═══ SOURCE RECORDS

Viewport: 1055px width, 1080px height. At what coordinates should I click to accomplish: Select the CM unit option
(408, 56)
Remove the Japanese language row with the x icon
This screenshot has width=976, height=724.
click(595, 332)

══════

Please transcribe every entry above exactly as it appears.

Viewport: 1055px width, 1080px height. At what coordinates should I click to accomplish: Select the CM unit option
(408, 56)
Remove the Japanese language row with the x icon
This screenshot has width=976, height=724.
click(595, 332)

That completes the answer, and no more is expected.